Preparation of Oligo-Labeled Beads

Streptavidin-coated latex beads (120-nm diameter; Bangs Laboratories, Fishers, IN) or gold beads (30 nm; Research Diagnostics, Flanders, NJ) were incubated in “bead buffer” (100 mM borate, pH 8.5, 0.1% BSA, 0.05% Tween 20, 10 mM EDTA) overnight with “oligo-1” containing the known thrombin aptamer, GGTTGGTGT GGTTGG (Bock et al., 1992; Tsiang et al., 1995), or “oligo-2” containing an arbitrary “nonsense” sequence (oligos from: MWG Biotech, Highpoint, NC). The 5′-ends of the oligos were fluorescently labeled with FAM (fluorescein), and the 3′-ends were labeled with biotin. Oligo-1 (5′-CGTACGGTCGACGCTAGCTGGTTGGTGTGGTTGGTCACGTGGAGCTCGGATCC-3′) and oligo-2 (5′-CGTACGGTCGACGCTAGCTCATCATTCACGTGGAGCTCGGATCC-3′) were 53 and 44 nucleotides long, respectively. The two oligos differ in length so that they can be distinguished by gel electrophoresis. The aptamer sequence (underlined) or nonsense sequence (underlined) is flanked by a primer sequence on either end. Approximately 100 oligos were attached to each bead. In the selection experiment (Fig. 4), nonsense oligo- and aptamer-modified beads were mixed 1:1 to create a simple, binary library (binary pool). Larger “one sequence per bead” libraries could be created by using split and pool methods (Furka et al., 1988; Lam et al., 1991). One drop (~ 6 μL) of the library was put on the substrate and incubated for 10 min inside a box with a water-saturated atmosphere, rinsed thrice with distilled water (Millipore, Bedford, MA) and dried with N2 gas.

PCR and Analysis of DNA on AFM Tip

After aptamer extraction (see below), the AFM tip (with attached bead and oligos) was removed from the AFM and deposited into a PCR tube. The DNA on the tip was amplified in a total volume of 90 μL with 2.5 units of Taq DNA Polymerase (Fermentas, Hanover, MD), 1.11 μM primer 1 (5′-CGTACGGTCGACGCT-AGC-3′; MWG Biotech, Highpoint, NC), 1.11 μM primer 2 (5′-GGATCCGAGCTCCACGTG-3′; MWG Biotech, Highpoint, NC), 0.22 mM 4X-dNTP (TaKaRa Bio, Shiga, Japan), 8% glycerol (Sigma, Saint Louis, MI), 0.01% Triton X-100 (Sigma, Saint Louis, MI), 3 mM MgCl2, 10 mM Tris–HCl (pH 8.8), and 50 mM KCl.
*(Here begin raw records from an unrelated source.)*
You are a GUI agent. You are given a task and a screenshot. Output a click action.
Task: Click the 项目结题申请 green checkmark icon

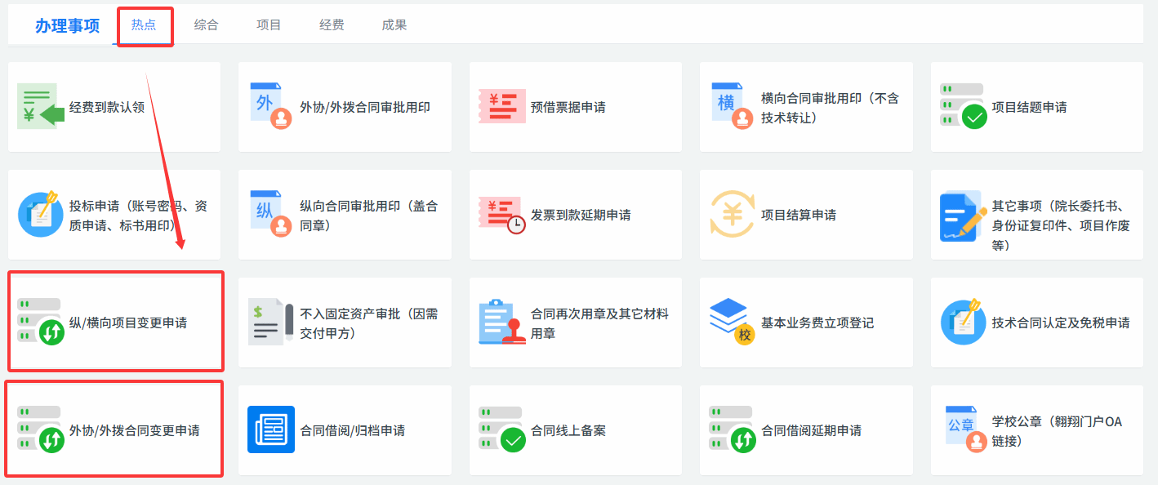[x=963, y=107]
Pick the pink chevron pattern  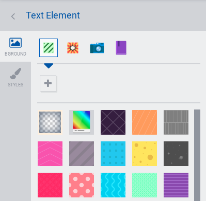coord(50,154)
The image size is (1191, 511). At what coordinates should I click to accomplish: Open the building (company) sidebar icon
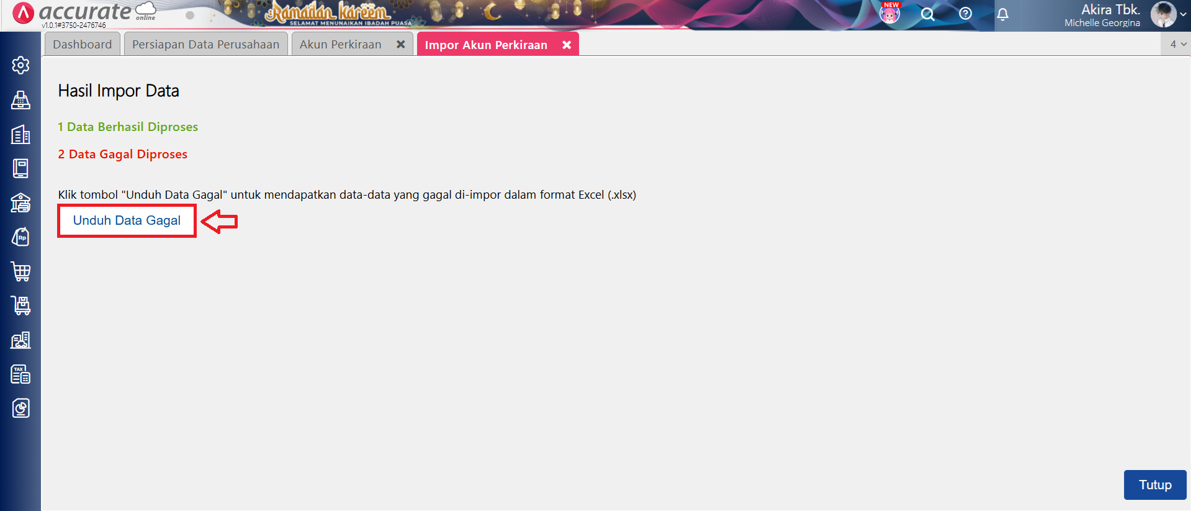[20, 135]
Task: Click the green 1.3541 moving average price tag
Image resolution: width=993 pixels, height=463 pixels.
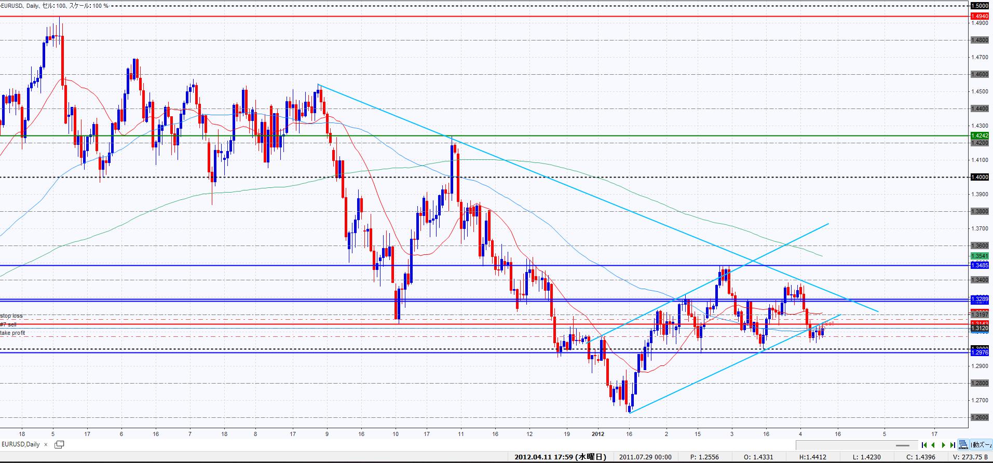Action: 980,256
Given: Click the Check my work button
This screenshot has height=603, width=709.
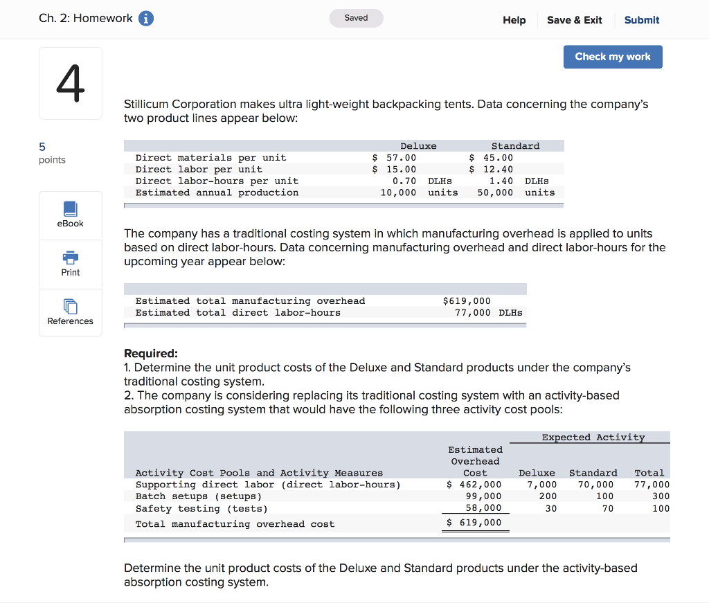Looking at the screenshot, I should pos(612,57).
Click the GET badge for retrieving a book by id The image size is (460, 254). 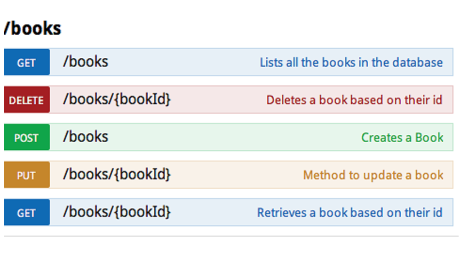pyautogui.click(x=26, y=212)
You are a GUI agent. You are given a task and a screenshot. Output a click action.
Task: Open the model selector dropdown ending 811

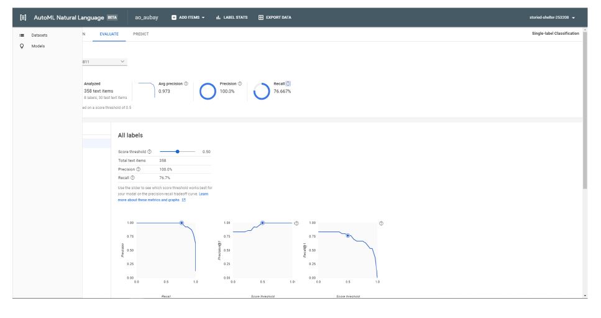coord(104,62)
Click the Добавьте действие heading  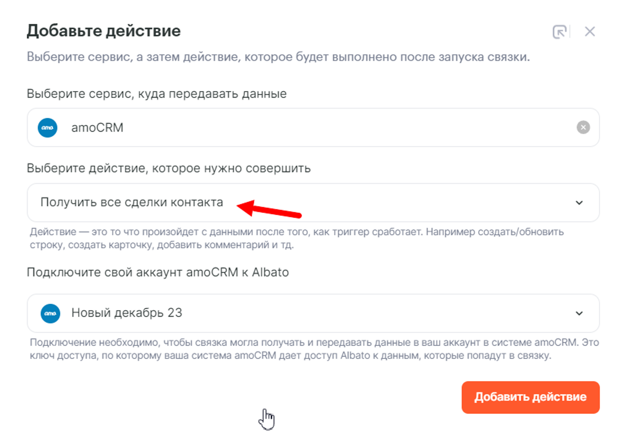click(x=104, y=31)
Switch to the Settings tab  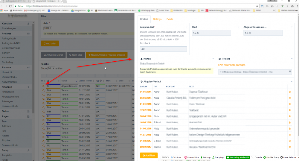(x=157, y=19)
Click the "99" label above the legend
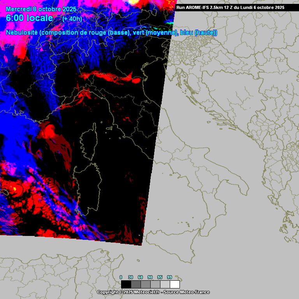Viewport: 299px width, 299px height. 169,277
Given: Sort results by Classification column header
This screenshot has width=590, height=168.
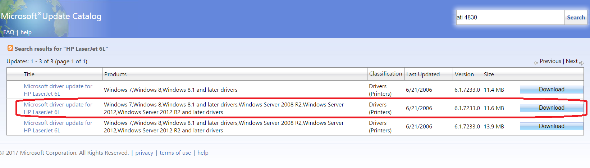Looking at the screenshot, I should (385, 74).
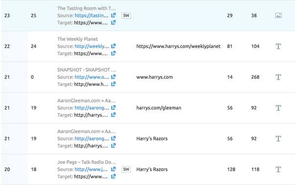Click the image type icon in Tasting Room row
Screen dimensions: 295x185
pyautogui.click(x=278, y=15)
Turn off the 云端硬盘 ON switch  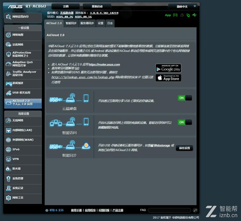[x=185, y=98]
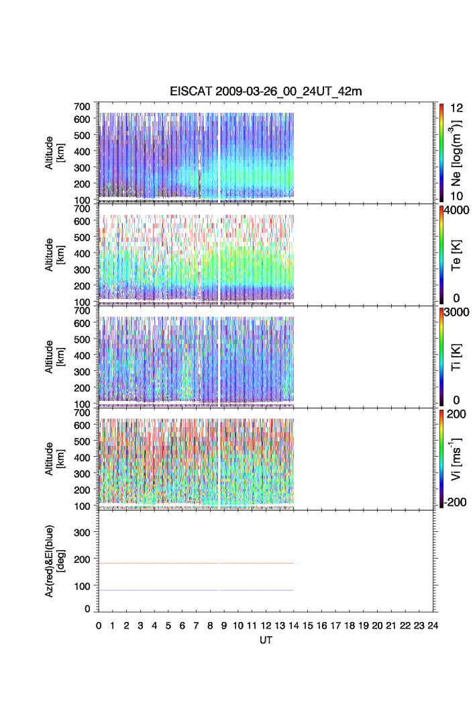Click the Te temperature color bar
Viewport: 475px width, 714px height.
pyautogui.click(x=441, y=254)
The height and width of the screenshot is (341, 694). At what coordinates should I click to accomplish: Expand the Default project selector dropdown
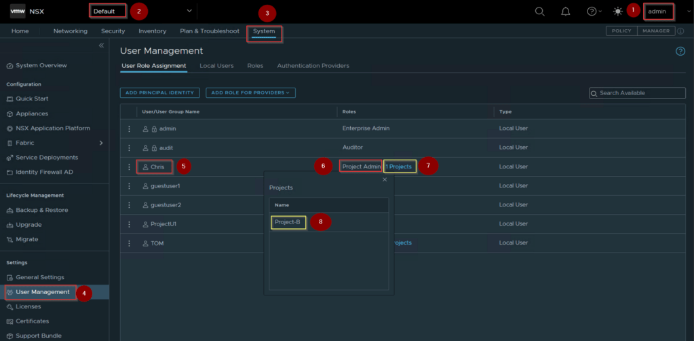[189, 11]
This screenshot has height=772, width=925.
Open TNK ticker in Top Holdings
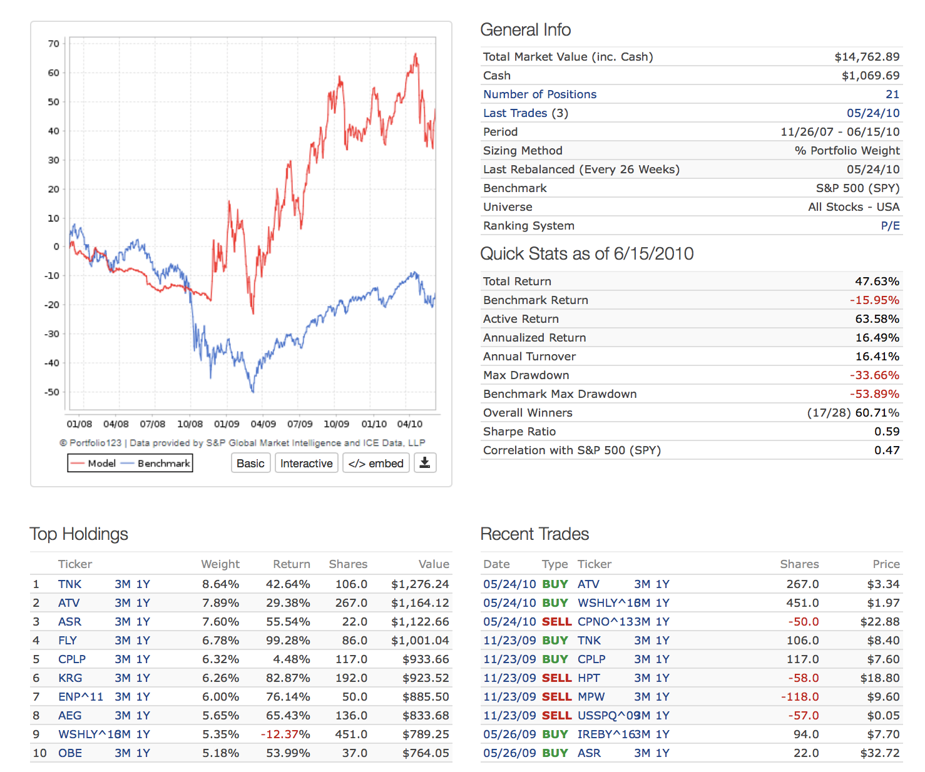[x=69, y=584]
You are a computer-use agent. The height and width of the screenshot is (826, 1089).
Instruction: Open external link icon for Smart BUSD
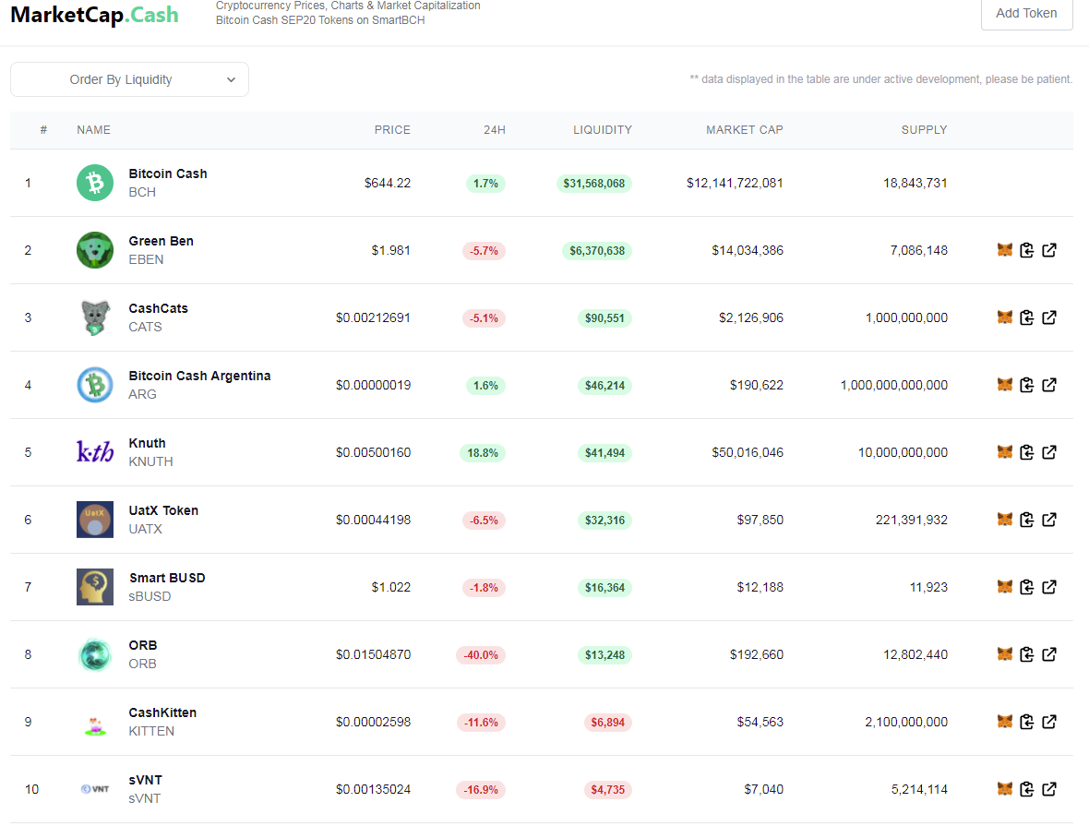[1049, 587]
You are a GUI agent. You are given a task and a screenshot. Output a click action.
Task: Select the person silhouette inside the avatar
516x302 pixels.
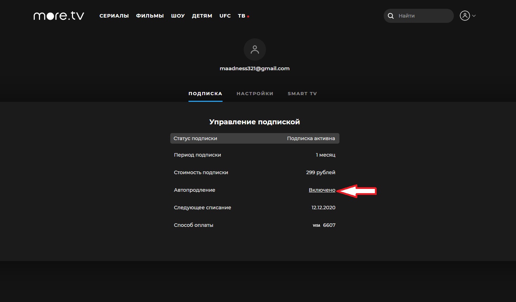click(x=255, y=50)
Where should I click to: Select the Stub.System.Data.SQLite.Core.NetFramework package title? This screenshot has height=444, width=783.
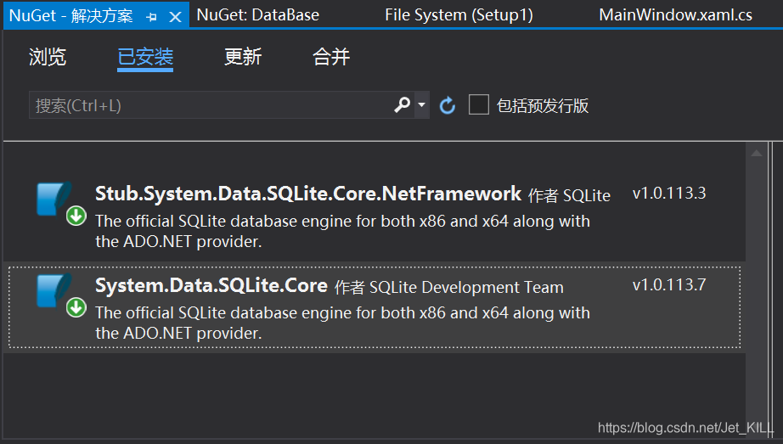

The detergent Triton X-100 was critical for eluting the DNA from the tip. The reaction was covered with 30-μL mineral oil and preheated at 94°C for 4 min followed by 42 cycles of 30 s at 94°C, 1 min at 56°C, and 30 s at 72°C. All PCR reactions were carried out in a Mastercycler gradient (Eppendorf, Hamburg, Germany). For positive (aptamer) and negative (nonsense oligo) PCR controls (lanes A and N in Fig. 4C), oligos were diluted to about 100 copies per tube and subjected to the same PCR conditions as mentioned earlier.

PCR products were detected by 20% polyacrylamide gel electrophoresis. The 10-bp marker was from Promega (Promega, Madison, WI). DNA was stained with SYBR green I (SIGMA, Saint Louis, MI) and visualized on a UV-transilluminator (UVP 3UV transilluminator, Upland, CA).

For sequencing, PCR products were gel-purified in 2% agarose and gel-extracted with the QIAEX-II gel extraction kit (Qiagen GmBH, D-40724 Hilden, Germany) according to the manufacturer’s instructions and sequenced at the Wake Forest University DNA sequencing facility.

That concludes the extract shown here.